Cuba, segundo Gleijeses, preferiu fazer a sua própria estratégia e, uma vez que as acções na América Latina não tinham resultados, virou-se para a solidariedade e apoio aos movimentos de libertação nacional do Terceiro Mundo, com a ideia de criar um bloco de países livres do domínio colonial americano e europeu, mas também independentes de Pequim e de Moscovo.

Em finais de 1964, princípio de 1965, depois do muito relatado fracasso da intervenção cubana no Congo, Ernesto Guevara visitou Argélia, Mali, Congo Brazzaville, Guiné, Gana, Benim e Tanzânia. Contactou um conjunto de governos e movimentos de libertação, especialmente o MPLA em Brazzaville e os Simbas em Dar Es Salaam.

Da entrevista com Victor Dreke, lugar-tenente de Che Guevara no Congo e mais tarde chefe da missão na Guiné Bissau, o escritor concluiu que a importância da missão no Congo avalia-se sobretudo pelas ligações forjadas em Brazza com o MPLA e com o PAIGC. 

A partir de 1965, o papel de Cuba na luta do PAIGC tornou-se segredo bem guardado porque Amilcar Cabral estava determinado em fazer da confiança a chave para a vitória. As tarefas dos cubanos eram sobretudo ensinar a manobrar a cada vez mais sofisticada artilharia soviética e apoio médico nas chamadas zonas libertadas. Neste aspecto, Cuba e o PAIGC têm sérias divergências.

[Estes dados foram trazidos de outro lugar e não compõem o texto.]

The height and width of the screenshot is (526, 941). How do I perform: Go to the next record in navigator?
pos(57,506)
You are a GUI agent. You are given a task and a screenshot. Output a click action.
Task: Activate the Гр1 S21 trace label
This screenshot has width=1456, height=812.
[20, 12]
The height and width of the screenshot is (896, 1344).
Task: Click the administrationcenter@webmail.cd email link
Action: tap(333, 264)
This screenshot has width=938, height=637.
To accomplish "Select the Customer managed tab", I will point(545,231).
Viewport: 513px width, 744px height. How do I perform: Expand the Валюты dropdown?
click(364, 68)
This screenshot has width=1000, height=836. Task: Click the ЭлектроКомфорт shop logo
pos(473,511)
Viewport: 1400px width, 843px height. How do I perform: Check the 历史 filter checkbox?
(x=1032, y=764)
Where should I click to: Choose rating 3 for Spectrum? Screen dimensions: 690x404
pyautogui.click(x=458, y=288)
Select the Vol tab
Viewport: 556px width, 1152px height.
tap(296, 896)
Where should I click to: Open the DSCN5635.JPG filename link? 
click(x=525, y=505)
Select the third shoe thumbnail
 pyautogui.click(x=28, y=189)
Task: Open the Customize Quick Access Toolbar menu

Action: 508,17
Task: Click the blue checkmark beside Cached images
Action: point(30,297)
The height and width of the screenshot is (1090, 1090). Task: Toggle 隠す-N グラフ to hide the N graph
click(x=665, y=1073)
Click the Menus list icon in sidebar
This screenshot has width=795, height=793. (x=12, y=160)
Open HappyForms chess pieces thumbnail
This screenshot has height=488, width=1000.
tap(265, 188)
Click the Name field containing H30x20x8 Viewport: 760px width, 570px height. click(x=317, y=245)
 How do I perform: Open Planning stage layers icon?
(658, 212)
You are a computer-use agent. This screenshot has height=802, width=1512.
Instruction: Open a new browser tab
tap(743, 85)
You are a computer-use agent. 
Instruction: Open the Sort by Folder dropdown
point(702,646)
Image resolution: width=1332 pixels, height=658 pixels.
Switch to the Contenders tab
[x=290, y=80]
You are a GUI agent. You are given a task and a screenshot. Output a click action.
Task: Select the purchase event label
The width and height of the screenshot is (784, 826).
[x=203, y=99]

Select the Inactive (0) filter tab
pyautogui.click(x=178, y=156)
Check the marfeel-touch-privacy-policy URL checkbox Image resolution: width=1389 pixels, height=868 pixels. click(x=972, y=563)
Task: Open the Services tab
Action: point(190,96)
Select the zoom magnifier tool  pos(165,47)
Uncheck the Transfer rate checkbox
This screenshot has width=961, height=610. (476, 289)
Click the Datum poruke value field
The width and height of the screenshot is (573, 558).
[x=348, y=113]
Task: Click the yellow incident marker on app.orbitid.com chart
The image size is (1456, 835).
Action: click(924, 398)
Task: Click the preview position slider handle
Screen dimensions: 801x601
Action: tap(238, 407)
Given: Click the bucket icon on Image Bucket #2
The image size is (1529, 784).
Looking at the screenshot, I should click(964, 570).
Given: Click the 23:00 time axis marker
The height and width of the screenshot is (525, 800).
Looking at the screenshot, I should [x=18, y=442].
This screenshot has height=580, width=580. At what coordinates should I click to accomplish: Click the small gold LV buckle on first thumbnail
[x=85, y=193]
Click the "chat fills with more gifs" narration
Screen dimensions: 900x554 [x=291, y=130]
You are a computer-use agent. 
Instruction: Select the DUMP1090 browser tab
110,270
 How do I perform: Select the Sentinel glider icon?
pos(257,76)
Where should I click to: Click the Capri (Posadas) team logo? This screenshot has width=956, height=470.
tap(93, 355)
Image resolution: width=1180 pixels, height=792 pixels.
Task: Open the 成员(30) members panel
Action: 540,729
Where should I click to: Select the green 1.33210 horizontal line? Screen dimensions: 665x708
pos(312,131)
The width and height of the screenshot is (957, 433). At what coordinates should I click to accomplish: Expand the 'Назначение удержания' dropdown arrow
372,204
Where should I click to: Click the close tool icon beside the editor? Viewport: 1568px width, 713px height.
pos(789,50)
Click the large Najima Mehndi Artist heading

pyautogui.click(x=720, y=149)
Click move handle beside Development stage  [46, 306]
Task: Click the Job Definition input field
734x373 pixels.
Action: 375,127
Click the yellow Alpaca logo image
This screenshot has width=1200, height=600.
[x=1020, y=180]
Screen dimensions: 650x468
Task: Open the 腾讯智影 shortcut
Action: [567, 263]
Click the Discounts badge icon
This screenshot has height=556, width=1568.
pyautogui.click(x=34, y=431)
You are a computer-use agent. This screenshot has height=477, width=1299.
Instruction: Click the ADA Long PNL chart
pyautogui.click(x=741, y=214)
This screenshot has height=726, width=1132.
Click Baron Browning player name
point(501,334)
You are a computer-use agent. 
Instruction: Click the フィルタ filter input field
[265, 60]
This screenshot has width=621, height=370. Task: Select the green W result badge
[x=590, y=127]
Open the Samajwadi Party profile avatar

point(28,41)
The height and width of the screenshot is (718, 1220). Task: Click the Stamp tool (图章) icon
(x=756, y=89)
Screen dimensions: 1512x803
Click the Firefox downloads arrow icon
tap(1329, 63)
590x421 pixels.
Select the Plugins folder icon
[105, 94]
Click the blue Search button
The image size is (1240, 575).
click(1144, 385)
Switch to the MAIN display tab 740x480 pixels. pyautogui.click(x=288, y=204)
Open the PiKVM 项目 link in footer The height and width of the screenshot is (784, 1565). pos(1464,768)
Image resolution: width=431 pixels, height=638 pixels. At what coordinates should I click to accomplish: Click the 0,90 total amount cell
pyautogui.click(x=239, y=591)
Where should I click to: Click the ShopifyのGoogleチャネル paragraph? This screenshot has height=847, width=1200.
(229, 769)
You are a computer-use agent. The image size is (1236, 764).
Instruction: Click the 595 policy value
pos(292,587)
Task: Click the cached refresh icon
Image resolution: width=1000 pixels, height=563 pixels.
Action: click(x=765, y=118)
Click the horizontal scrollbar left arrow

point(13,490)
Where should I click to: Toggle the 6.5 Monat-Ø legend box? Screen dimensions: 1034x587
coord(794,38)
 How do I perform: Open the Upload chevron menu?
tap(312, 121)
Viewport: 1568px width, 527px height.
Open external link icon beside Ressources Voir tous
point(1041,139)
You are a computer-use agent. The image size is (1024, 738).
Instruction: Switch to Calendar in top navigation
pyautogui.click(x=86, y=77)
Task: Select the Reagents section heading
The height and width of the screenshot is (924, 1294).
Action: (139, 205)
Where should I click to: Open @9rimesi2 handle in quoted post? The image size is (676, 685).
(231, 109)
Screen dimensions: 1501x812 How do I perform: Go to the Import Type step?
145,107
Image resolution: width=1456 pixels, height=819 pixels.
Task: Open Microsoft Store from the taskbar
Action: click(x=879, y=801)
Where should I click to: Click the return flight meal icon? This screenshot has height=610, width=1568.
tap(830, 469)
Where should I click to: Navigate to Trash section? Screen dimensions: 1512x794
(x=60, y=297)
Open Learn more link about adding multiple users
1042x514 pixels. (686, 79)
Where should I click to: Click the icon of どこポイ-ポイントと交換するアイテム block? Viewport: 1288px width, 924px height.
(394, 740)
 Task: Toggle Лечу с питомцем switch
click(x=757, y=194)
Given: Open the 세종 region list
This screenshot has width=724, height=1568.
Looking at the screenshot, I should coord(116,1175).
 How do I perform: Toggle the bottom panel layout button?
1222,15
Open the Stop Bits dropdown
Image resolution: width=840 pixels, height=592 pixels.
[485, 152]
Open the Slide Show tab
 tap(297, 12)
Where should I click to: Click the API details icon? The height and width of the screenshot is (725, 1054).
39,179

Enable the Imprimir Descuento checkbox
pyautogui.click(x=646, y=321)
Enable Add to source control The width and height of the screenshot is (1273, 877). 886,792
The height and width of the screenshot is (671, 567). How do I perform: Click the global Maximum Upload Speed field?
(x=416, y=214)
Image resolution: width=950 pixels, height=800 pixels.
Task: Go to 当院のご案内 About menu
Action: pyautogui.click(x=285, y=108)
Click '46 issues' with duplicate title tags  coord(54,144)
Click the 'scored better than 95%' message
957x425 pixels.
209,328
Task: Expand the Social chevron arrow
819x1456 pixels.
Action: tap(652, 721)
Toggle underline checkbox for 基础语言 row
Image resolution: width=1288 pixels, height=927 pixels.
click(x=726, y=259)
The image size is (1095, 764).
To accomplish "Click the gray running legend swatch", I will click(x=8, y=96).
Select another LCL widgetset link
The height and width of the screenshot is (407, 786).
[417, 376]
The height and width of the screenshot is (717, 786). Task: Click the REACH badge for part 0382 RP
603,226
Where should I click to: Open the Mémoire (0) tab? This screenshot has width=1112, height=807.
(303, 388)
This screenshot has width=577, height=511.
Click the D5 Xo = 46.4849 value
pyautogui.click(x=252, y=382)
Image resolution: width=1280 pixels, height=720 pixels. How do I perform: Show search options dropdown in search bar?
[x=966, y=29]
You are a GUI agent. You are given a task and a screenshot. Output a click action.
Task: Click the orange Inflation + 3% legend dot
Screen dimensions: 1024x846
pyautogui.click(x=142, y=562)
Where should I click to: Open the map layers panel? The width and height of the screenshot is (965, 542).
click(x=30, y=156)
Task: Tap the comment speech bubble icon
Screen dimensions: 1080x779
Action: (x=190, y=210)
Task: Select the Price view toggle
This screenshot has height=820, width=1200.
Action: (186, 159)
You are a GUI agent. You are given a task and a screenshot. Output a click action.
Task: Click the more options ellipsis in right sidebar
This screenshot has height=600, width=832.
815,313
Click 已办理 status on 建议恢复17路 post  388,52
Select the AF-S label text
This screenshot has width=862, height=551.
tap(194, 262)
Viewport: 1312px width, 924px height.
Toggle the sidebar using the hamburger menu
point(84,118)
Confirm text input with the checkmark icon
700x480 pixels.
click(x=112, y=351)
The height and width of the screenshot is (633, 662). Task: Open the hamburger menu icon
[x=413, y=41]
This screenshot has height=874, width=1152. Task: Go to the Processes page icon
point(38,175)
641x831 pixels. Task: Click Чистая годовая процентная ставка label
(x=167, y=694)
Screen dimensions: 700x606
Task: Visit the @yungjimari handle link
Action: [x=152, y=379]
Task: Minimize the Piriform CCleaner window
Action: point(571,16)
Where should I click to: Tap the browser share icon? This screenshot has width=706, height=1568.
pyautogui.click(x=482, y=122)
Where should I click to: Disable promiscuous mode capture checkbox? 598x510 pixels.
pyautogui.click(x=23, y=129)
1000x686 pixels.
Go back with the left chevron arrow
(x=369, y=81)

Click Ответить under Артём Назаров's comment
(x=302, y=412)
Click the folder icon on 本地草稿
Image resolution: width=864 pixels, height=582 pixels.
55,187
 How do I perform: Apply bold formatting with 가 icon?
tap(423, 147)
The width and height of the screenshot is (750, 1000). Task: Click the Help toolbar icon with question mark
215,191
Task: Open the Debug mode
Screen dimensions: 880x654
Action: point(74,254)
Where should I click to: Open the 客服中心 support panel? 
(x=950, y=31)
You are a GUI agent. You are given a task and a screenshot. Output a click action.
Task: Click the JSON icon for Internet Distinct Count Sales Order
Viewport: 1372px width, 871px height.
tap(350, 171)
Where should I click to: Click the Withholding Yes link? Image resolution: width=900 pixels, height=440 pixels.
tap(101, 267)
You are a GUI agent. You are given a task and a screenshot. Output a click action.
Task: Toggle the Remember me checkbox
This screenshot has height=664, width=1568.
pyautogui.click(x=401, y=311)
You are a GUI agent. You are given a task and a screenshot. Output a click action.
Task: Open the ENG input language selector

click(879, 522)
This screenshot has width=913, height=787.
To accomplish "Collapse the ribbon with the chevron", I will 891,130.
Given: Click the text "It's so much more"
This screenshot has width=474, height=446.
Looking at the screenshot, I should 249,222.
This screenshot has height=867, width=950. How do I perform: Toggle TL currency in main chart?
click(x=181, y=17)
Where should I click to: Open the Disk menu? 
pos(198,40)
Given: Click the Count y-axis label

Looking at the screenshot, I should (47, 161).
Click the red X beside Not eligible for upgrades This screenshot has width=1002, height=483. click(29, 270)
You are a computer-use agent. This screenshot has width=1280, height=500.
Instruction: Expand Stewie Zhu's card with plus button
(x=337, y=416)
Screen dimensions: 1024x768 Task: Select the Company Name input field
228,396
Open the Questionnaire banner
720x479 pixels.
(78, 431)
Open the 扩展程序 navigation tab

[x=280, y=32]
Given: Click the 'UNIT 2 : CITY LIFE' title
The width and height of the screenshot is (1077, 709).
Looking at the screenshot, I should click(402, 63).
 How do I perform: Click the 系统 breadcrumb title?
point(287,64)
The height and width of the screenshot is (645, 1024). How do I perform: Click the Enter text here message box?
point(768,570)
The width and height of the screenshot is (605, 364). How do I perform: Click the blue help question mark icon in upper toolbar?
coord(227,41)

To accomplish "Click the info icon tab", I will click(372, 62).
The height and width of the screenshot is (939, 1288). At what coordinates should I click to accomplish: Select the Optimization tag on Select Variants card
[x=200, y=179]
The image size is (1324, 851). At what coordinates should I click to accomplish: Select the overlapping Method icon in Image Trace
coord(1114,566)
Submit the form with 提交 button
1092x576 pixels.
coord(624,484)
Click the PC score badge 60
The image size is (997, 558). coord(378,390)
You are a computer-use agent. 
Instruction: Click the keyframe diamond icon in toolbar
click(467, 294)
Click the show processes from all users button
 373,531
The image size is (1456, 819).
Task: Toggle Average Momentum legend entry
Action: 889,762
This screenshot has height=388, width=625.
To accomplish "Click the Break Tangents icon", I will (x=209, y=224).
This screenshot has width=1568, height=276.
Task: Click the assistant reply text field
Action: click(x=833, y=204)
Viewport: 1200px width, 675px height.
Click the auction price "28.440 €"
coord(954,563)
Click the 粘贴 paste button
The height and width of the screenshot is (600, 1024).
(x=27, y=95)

A intervenção cubana em Angola ganhou foros muito próprios porque o exército que por ali foi passando - bem pago em dólares por cada soldado, mas que eram entregues ao Estado cubano - se comportou, de facto, como um exérito de ocupação. Conhecendo as debilidades do MPLA, comandou toda a guerra contra a UNITA e forças da República da África do Sul, culminando com a grande vitório do Cuito Canavale.

Mas não pode deixar de se salientar que as tropas cubanas não tentaram a aproximação com as populações angolanas e este terá sido o maior erro político de Fidel. Os seus soldados roubavam tudo quanto podiam, mesmo quando eram convidados por angolanos para suas casas. Há exemplos clássicos: equipamentos acabados de chegar a Angola para fábricas diversas (recordo-me de uma fábrica de mosaicos) eram metidos nos navios que traziam o armamento, com destino Havana.

E há mais: o desbaste das florestas angolanas, nomeadamente em Cabinda, a utilização das quotas de café que Angola deixou de produzir, os roubos de viaturas e de mobílias de casas. Há a utilização do território angolano para negócios de droga - um dos crimes de que foi acusado, julgado e condenado à morte o general Ochoa, herói de guerra. Tudo isso, e mais o que se virá a saber, não compensa as ofertas de pequenas bugigangas agora feitas para cobrar a gratidão e a estima de um povo que mais do que pagou a guerra ganha pelos militares cubanos.

Ao permitir este comportamento das suas tropas, a liderança cubana esqueceu a sua estratégia inicial: libertar povos ainda dominados pelos colonialismos americano e europeu e construir um bloco, também sem sujeição a Moscovo e a Pequim.

É evidente que não pode deixar de se lamentar a morte de 2.077 soldados cubanos numa guerra que não era deles e também os feridos e os que viram as suas famílias desfeitas. Assim como temos que sublinhar que estes soldados não tiveram o soldo a que tinham direito, já que o Estado ficava com grande parte dele. E, a esses, Angola sempre pagou.

Cuba não cumpriu a sua estratégia de criar um bloco de países livres e agora até percebe que os africanos não estão muito interessados em contar a sua História em África porque seria um contraponto pouco simpático ao neoliberalismo que entretanto também se instalou em África.

Todavia, no que a Cuba diz respeito há o ganho de um país que representa um porto de abrigo para milhares dos seus cidadãos, que, sob a capa de cooperantes, continuam a trabalhar nos mais diversos sectores. E, todavia, seguem dando parte dos seus salários a um Estado que se propunha libertar países e gentes.